Voracious - Alice Henderson [73]
Approaching the door, she once again took in the cabin’s small size. “If he does show up, there’s not much room to hide.”
“I don’t think he will.”
She studied the cabin reluctantly. “Well, let’s do this as quickly as possible.”
“Here goes,” Noah said, trying the doorknob unsuccessfully.
“Did you really think it would be unlocked?” she started, trailing off as Noah smashed the French door pane closest the knob.
“No,” he answered.
Reaching through the hole in the jagged glass, Noah unlocked the door from the inside. Madeline glanced around nervously.
“What is it?” Noah asked.
“I guess I thought the cops could sense a law being broken miles away and would come for us.”
He nodded. “I felt that way myself the first few times.”
She raised her eyebrows as he opened the front door. “The first few times you broke into houses?”
“The first few times I committed crimes.”
She swallowed as he paused in the doorway, waiting for her. “What kinds of crimes have you committed?”
He smiled. “Oh, nothing serious. You know, a little B and E, some minor theft of food and clothes over the years, that kind of thing.”

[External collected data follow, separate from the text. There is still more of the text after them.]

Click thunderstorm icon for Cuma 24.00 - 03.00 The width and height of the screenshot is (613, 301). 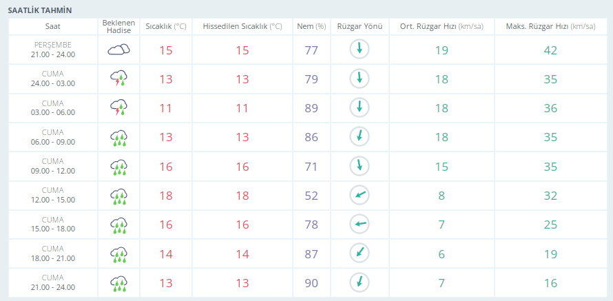(118, 79)
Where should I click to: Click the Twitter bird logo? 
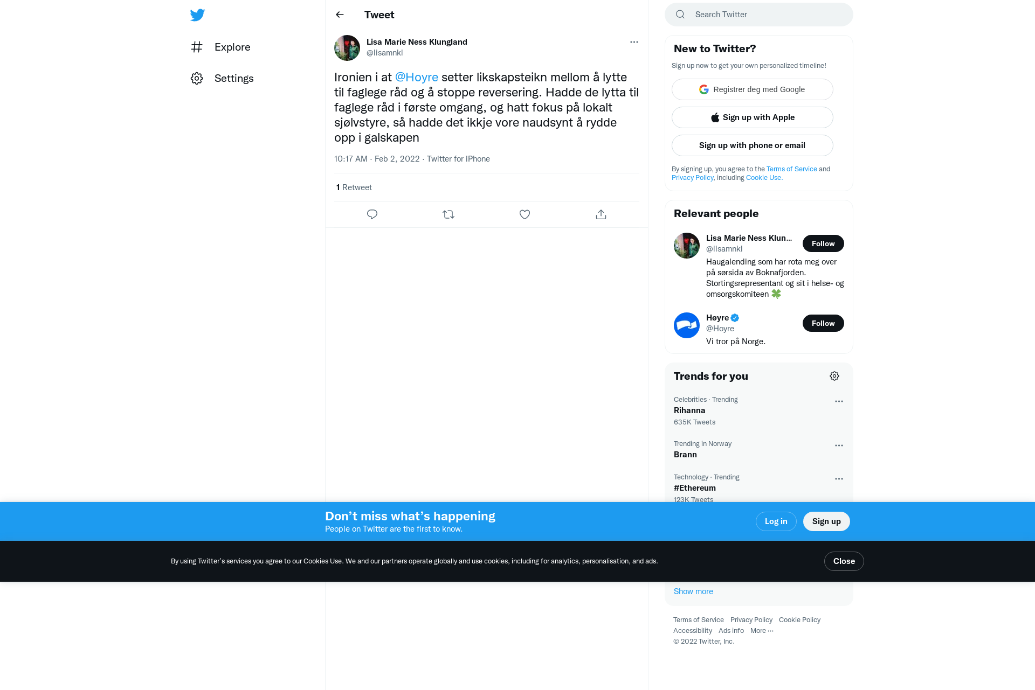coord(197,15)
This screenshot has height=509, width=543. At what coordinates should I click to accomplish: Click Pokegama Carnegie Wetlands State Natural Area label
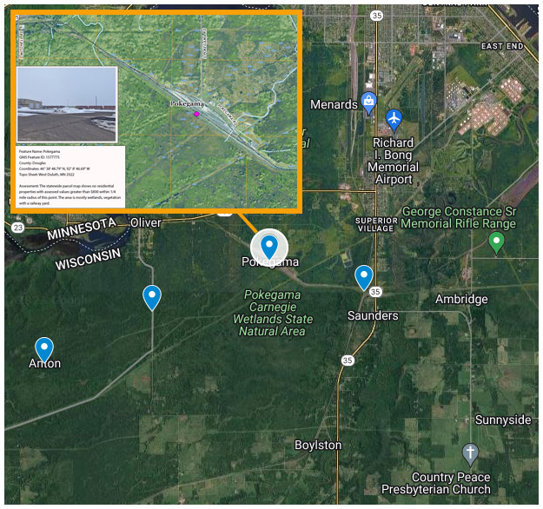(x=273, y=313)
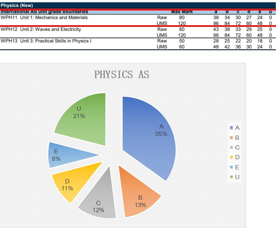Select the Raw max mark 50 cell

click(x=182, y=41)
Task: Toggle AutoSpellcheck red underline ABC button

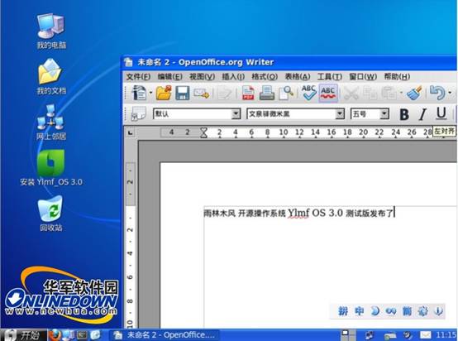Action: pos(328,93)
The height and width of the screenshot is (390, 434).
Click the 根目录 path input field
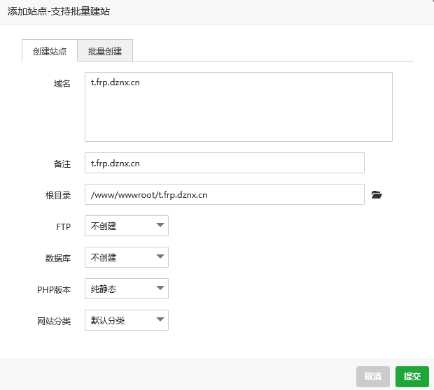[x=224, y=194]
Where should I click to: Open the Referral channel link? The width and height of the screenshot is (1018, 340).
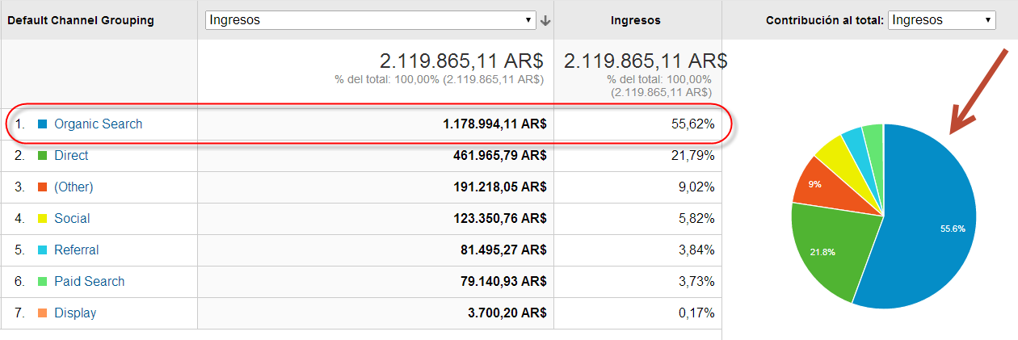coord(77,250)
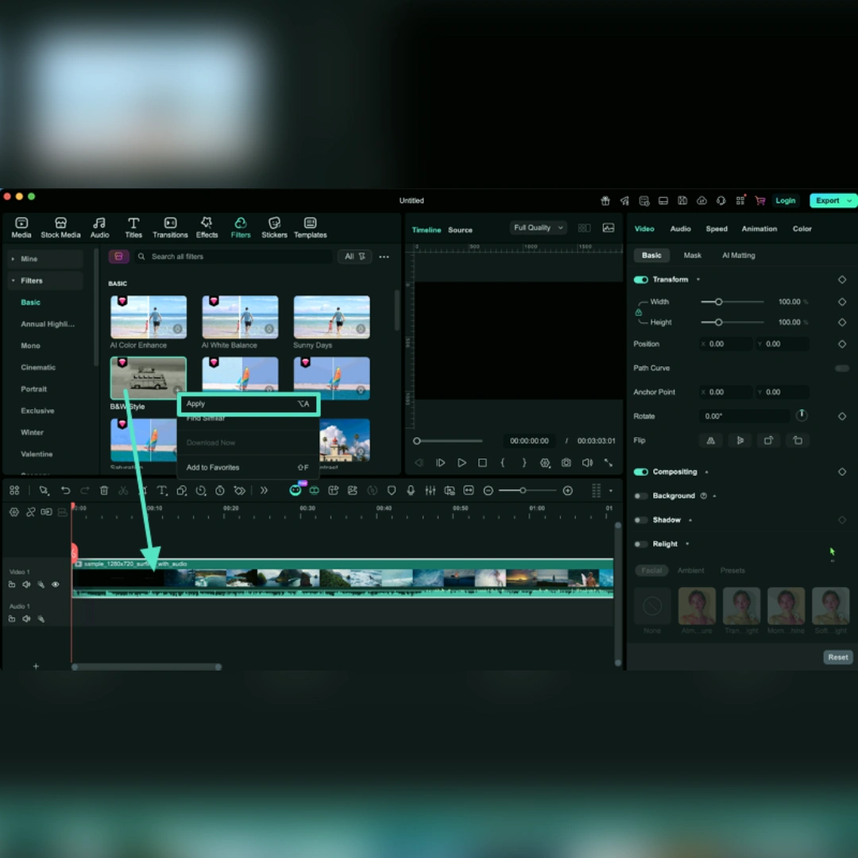
Task: Open the Transitions panel
Action: [170, 227]
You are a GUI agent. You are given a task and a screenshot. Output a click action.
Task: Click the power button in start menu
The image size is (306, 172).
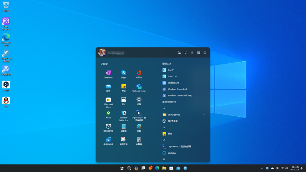(205, 53)
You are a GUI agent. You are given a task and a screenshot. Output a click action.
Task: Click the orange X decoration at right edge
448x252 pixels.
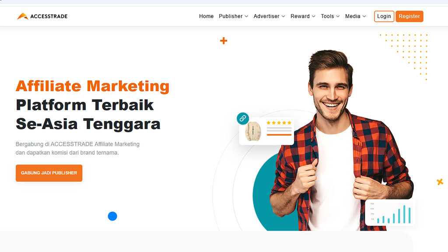pos(440,182)
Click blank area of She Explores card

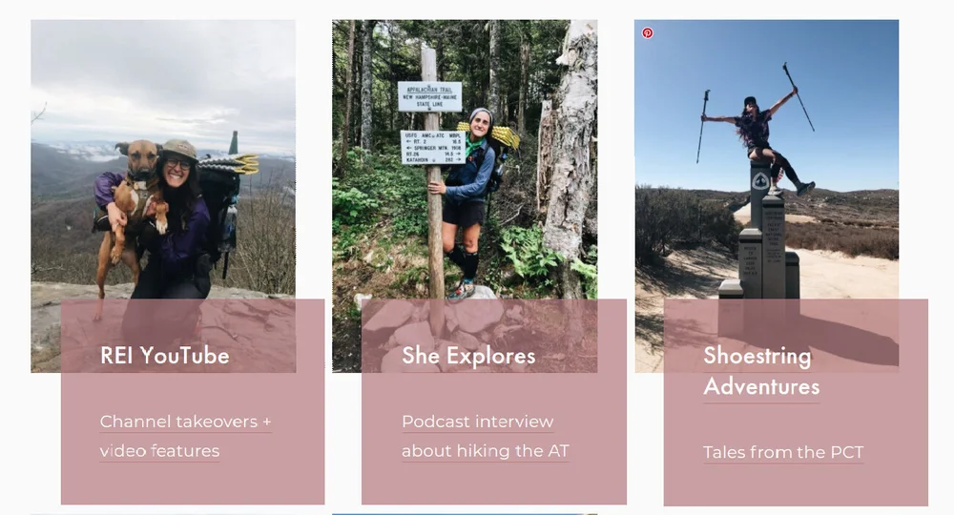click(x=494, y=484)

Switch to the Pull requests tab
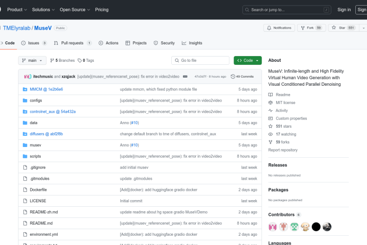click(x=72, y=43)
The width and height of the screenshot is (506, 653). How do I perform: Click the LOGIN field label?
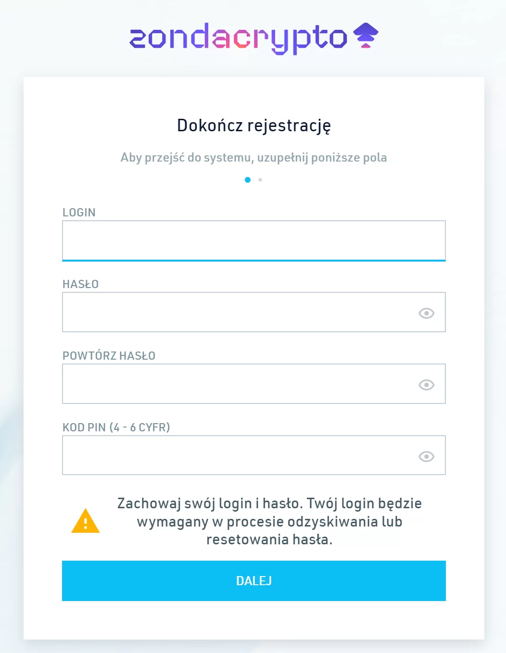tap(79, 213)
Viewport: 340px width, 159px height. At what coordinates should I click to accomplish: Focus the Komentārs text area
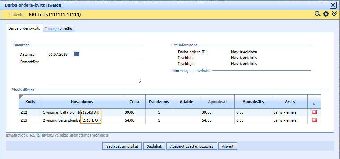tap(94, 71)
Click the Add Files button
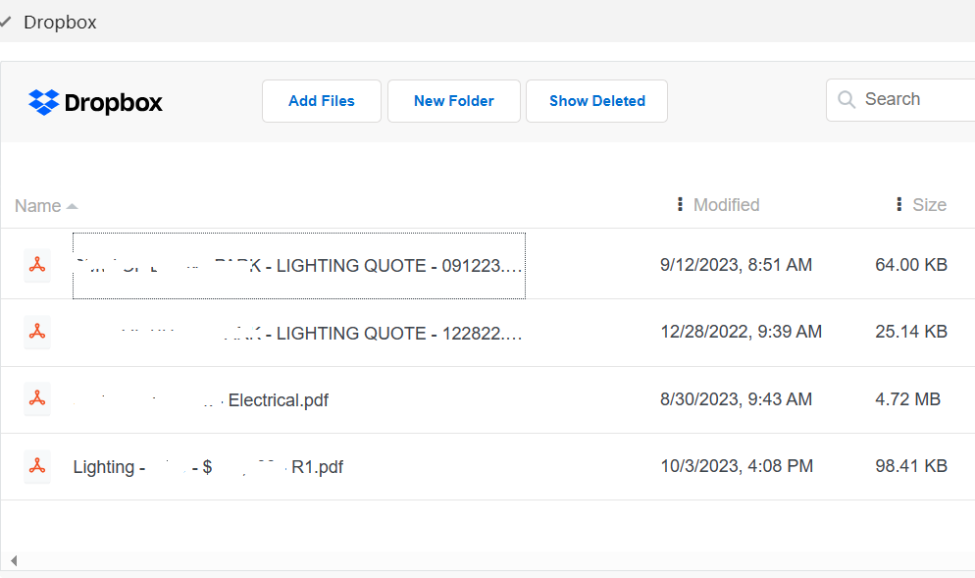Viewport: 975px width, 578px height. coord(322,101)
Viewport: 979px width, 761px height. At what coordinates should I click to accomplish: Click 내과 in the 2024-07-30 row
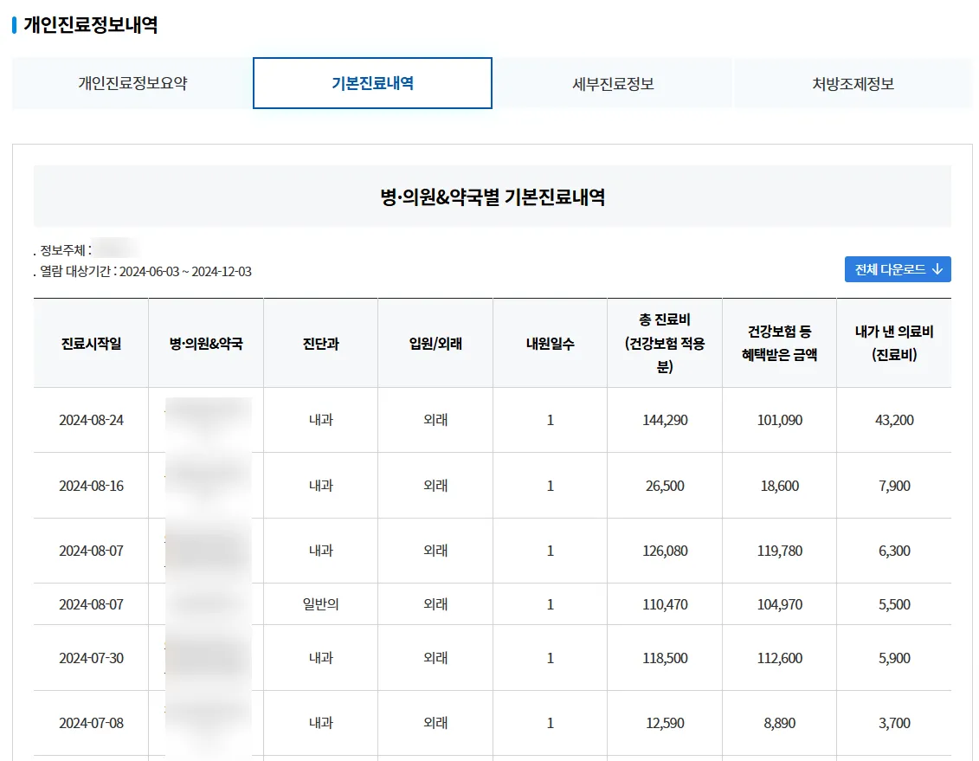[320, 658]
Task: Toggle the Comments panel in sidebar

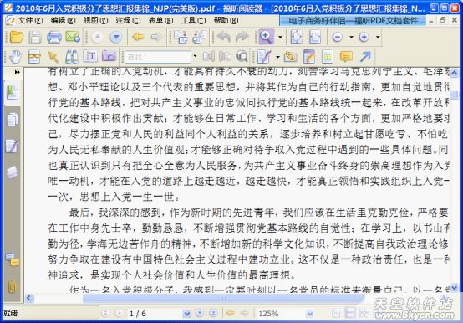Action: coord(13,259)
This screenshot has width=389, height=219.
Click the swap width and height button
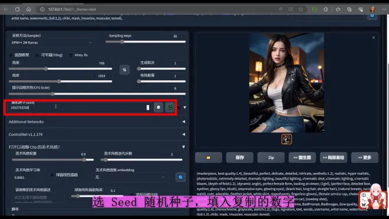tap(124, 70)
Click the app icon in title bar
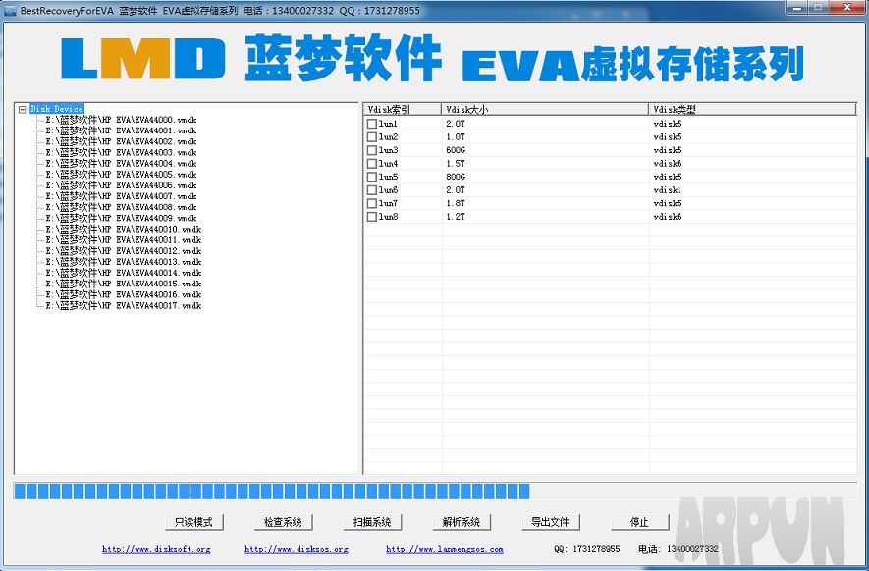 (10, 10)
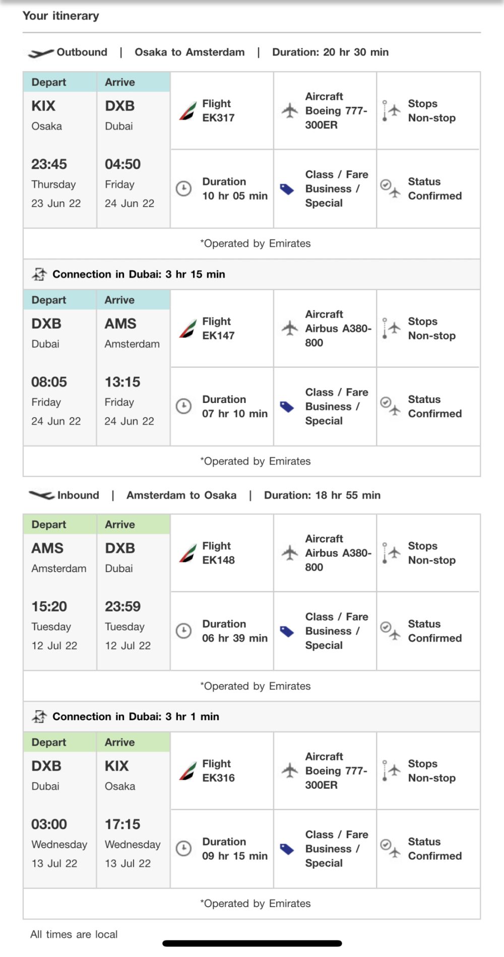Click the Outbound airplane icon

(41, 53)
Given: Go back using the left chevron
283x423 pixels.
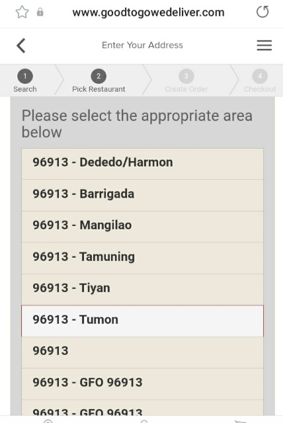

“Oh.” She wondered if he was leaving anything out. Centuries of pursuing a killer could warp any person’s mind. With an obsession carrying you from year to year, you could very well skew your ideas of where justice ended and madness began.
Noah stepped toward her. “What is it? You look like you’re about to run away.”
She looked into his concerned eyes and felt foolish. “It’s nothing,” she said. “Just my overactive imagination.” Her gut told her Noah was safe. He was a good person, determined to stop this killer. A lot of people wouldn’t be so selfless. It was too easy to roll over and let bad things happen, to not think about others. Most people would have grieved over their lover and then moved on, too scared or too weak to pursue justice when the law failed to deliver. She studied Noah’s face, his old, wise eyes, slight growth of whiskers, sandy blond hair curling about his face.
She reached up and touched his cheek, feeling the warmth of his face on her palm. Slowly she stepped forward, closing the distance between them and pressed her lips to his, breathing in the delicious scent of him. He returned the kiss, wrapping a hand around her back, pulling her even closer. Her mouth longed to drink him deeply, and the tip of her tongue came out, lightly brushing his, an electric sensation passing through her. She pulled away, hunger in her eyes, and watched as he slowly opened his eyes, his mouth still parted and wanting.
They watched each other for a few moments, and then she said, “I guess we have work to do.”
He nodded.
Madeline touched the doorknob as she entered, expecting to get something. But so many people had touched it over the years, it only gave off static: a wash of feelings and emotions of hundreds of people who had rented the cabin in years gone by.
Beyond the front door lay the kitchen, a modest setup including an ancient propane stove that had probably cooked food when Frankie Valli and the Four Seasons first sang on the radio. Next to it stood a genuine icebox, the kind you actually had to put ice into to cool its contents. In the center of the room stood a Formica-topped table, scarred with decades of use, and two cheap aluminum chairs with plastic cushioned seats, cracked and spilling their polyester stuffing.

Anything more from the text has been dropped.